Try it
Your response should contain every line from the data below that holds the string "computer".

Data records
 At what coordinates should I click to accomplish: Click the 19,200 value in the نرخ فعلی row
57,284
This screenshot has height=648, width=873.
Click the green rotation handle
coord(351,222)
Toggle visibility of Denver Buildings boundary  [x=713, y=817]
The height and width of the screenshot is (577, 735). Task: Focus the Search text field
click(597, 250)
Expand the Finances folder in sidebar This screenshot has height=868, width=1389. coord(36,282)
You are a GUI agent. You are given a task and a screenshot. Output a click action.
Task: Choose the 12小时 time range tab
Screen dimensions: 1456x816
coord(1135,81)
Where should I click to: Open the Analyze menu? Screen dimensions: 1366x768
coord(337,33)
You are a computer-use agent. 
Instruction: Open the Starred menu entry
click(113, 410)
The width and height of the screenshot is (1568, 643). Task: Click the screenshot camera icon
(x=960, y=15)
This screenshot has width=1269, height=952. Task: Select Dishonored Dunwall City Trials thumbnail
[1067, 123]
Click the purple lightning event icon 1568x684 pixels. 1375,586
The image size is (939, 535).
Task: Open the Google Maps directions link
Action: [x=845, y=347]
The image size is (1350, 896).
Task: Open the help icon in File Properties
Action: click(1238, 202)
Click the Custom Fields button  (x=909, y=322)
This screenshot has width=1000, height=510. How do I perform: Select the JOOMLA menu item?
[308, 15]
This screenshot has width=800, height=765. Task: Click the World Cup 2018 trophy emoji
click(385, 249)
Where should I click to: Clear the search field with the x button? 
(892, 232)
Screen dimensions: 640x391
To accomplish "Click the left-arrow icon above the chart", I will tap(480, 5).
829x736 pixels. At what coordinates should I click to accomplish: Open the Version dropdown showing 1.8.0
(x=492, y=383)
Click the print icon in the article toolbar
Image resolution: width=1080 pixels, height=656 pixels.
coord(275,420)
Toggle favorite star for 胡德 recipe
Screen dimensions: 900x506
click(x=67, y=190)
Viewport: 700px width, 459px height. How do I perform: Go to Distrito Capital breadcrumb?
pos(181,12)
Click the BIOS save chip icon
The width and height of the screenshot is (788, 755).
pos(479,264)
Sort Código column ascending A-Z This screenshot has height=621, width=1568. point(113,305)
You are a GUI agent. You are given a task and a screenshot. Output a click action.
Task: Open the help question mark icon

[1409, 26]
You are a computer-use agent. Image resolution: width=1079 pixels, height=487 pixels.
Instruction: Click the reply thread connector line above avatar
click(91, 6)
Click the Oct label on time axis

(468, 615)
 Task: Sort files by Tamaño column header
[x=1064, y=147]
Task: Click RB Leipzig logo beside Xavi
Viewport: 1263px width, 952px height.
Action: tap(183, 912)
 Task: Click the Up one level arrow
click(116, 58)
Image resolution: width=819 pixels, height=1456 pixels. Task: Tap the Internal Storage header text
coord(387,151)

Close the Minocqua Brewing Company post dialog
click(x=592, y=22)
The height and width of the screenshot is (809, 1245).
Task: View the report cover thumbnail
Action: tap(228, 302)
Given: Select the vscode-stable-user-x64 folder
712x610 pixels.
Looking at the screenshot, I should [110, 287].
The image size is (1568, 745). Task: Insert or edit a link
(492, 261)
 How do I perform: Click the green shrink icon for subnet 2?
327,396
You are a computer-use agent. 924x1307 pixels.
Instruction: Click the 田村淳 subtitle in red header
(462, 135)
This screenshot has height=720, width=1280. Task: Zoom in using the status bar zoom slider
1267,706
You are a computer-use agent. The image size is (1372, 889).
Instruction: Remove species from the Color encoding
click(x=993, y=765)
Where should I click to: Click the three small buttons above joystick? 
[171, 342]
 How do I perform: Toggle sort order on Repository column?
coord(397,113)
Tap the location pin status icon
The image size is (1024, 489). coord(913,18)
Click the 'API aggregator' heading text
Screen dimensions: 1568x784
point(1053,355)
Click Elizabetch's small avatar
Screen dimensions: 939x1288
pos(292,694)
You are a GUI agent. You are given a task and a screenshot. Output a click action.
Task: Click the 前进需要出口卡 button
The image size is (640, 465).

Written solution
You are a computer-use agent. 
You are a computer-use agent. Image resolution: width=1079 pixels, height=487 pixels.
You are a computer-use agent. 924x1307 pixels.
You are a computer-use agent. The image size is (1372, 889).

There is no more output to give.